Which Agent to execute Tasks + TTS, SST?
Posted by Njee_@reddit | LocalLLaMA | View on Reddit | 2 comments
Okay hey everyone,
Question: Which tool allows me to interact with an Agent (preferably opencode or similar), upload files to filesystem (Agents directory), TTS+STT, From my Phone?!
I want to talk to an Agent while riding my bicycle.
In Theory not a problem at all and i feel like im missing something?!
For example using Claudecode, when im on my PC, its easy to start an mcp, maybe put some skill somewhere to allow ClaudeCode to interact with my Kanban board, which exists within Nextcloud, search the web with SearxNG. If i wanted some more flexibility I could even put my credentials somehwere and allow it to curl. For example to uploads files into a service directly from the filesystem. Not that i am doing it right now, because im at my PC anyways and doing it myself is faster than typing. But i would like to do that from remote, interactively.
Especially in terms of Claude Code or maybe even Opencode i Imagine the interaction would be nice as i can really see myself talking, making a plan for a certian task, have it research and then have a good foundation to basically just write a small todo and notes based on some research and planning.

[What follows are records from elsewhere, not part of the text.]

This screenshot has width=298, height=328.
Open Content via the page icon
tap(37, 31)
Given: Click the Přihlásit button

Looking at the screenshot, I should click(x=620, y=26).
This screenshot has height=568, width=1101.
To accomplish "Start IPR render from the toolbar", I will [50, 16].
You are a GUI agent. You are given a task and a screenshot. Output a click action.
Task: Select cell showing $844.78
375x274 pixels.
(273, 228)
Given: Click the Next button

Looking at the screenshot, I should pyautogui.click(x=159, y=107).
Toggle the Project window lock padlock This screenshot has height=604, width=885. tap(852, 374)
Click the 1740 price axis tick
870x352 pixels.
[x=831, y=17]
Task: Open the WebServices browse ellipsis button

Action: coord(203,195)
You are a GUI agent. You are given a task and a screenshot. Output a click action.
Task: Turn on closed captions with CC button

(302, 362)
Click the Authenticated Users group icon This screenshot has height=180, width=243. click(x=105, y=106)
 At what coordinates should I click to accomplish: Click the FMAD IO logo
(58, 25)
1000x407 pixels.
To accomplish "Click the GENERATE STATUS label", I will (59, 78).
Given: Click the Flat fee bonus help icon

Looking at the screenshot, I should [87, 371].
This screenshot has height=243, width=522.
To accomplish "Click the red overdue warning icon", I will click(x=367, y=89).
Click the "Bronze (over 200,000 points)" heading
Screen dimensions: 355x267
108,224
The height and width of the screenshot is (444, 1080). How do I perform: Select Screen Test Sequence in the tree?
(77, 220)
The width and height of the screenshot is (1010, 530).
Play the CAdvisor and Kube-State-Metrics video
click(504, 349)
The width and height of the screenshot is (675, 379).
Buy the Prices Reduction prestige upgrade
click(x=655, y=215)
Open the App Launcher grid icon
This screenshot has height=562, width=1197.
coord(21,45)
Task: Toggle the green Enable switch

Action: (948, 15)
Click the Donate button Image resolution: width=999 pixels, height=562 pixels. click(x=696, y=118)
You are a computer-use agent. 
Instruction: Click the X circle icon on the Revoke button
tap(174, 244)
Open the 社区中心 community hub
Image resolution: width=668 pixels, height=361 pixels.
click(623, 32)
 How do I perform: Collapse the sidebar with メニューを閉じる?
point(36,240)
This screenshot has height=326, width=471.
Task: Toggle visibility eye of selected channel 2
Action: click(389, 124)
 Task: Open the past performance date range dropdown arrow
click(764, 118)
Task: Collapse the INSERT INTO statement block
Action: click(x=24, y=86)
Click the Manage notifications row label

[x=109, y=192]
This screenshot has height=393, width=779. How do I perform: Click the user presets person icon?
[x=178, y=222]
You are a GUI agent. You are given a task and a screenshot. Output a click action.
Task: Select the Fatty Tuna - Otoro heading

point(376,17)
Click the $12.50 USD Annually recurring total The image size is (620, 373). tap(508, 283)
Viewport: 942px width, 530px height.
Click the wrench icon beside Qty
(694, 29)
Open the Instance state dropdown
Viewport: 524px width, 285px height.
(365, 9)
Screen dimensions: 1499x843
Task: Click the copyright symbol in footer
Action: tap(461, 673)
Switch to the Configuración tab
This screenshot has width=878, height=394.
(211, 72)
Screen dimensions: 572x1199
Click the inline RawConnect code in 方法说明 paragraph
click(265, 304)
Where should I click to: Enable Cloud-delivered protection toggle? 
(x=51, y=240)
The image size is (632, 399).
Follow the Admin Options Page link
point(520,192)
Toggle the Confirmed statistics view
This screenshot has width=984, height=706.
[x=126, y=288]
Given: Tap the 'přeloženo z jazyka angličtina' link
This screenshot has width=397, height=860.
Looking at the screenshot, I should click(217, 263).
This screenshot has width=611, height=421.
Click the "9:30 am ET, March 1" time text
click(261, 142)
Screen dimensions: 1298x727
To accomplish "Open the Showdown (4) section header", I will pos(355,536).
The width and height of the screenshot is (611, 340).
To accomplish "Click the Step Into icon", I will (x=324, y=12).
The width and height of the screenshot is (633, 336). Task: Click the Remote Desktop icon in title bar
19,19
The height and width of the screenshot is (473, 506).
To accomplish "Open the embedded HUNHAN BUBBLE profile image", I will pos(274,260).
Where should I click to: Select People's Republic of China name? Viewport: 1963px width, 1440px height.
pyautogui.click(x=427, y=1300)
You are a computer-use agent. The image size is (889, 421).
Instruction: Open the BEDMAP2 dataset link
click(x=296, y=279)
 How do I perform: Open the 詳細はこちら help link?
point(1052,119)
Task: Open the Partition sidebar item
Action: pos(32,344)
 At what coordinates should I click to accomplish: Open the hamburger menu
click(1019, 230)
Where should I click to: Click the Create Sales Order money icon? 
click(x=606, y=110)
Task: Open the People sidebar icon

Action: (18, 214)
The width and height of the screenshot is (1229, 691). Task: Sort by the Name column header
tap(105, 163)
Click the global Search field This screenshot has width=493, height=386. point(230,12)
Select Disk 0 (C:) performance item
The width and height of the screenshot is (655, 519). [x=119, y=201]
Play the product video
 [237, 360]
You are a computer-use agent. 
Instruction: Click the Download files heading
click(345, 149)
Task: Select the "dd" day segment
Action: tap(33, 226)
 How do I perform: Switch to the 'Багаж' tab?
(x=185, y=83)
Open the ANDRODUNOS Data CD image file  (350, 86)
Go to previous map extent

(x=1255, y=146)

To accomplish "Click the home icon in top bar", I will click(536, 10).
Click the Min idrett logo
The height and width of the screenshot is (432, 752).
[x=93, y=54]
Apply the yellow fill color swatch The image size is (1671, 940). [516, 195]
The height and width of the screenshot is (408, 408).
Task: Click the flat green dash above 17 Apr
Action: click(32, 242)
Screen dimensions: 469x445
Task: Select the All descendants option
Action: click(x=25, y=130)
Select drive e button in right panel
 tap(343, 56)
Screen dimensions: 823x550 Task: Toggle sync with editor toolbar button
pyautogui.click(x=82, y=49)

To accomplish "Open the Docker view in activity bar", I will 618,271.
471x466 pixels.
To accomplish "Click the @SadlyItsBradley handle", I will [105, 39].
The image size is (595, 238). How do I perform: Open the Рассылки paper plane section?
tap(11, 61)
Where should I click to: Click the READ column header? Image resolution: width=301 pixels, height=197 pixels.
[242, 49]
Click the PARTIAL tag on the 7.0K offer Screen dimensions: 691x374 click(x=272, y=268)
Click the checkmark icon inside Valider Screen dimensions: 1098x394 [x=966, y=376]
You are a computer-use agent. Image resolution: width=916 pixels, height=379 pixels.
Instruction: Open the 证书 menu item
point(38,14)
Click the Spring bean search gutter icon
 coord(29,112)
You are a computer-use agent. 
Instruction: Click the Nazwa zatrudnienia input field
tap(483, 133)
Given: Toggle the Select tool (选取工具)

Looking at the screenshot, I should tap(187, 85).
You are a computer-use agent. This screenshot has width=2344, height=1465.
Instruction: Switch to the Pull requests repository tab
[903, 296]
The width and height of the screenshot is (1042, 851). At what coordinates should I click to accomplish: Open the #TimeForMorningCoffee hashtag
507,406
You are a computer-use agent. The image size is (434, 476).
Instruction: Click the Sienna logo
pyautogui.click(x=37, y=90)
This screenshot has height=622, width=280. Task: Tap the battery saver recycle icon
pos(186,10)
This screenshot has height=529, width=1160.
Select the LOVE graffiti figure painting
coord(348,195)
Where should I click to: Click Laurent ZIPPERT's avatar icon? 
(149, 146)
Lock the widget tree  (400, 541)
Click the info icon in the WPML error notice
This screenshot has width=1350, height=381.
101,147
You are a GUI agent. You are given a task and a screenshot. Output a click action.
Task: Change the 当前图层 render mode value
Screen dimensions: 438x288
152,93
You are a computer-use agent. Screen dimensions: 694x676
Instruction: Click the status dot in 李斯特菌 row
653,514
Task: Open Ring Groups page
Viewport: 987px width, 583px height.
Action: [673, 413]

I had a look at OpenwebUI, with Open Terminal integration. Good: Nice WebUI, works well on Phone. Uploading a file into filesystem is possible from phone. I have never setup tts+sst but i imagine thats doable too. But: im missing the Plan/Execute feel that i get from some agents as its just my model with terminal access and not one of these CLI tools.
Existing WebUIs for Opencode usually do not come with TTS+STT and also do not allow me to upload files into the filesystem from my phone.
Up to now i have not looked into HermesAgent, OpenClaw etc... But i already suspect that this is basically what im looking for? However, im not that much into using it via telegram etc. i feel like that cant be the point of going Local!? Also i dont know about the CLI experience?!
For Hardware: im thinking about runnign TTS+STT on a 3060 12gb, LLM on a 5090, preferably via vLLM. Ive been using Qwen27b nvfp4 with a couple of parallel requests possible and i do like the interaction via OpenCode.
Thanks in advance!
grace-turner3@reddit
for the mobile +agent +tts+stt combo check out openclaw with telegram integration despite your hesitation. it's actually just using telegram as a ui layer then the agent and models still run local on your hardware. telegram handles the mobile interface + built-in voice messages (which become your sst input). alternative: openwebui +piper tts (runs on cpu, lightweight) +faster-whisper for sst. both can run on the 3060 alongside your vllm setup on the 5090. you can expose openwebui via tailscale for secure mobile access without cloud dependencies.
for the agent part: hermesagent supports file operations and has better plan/execute flow than raw terminal access. worth testing if you want that claude code feel locally.
ai_guy_nerd@reddit
Getting a proper plan/execute loop on mobile is a nightmare because most mobile agents are just wrappers for a chat window. If the goal is to talk to an agent while cycling, the key is separating the brain from the interface.
One way to handle this is running a dedicated agent server on a VPS and using a native app for the control room. OpenClaw does this with an iOS app that lets you monitor and trigger agent runs without wrestling with a browser.
Another route is the Termux + SSH approach, but that is a lot of friction for a bike ride. A dedicated native bridge is usually the only way to get TTS/STT working reliably without the phone killing the process in the background.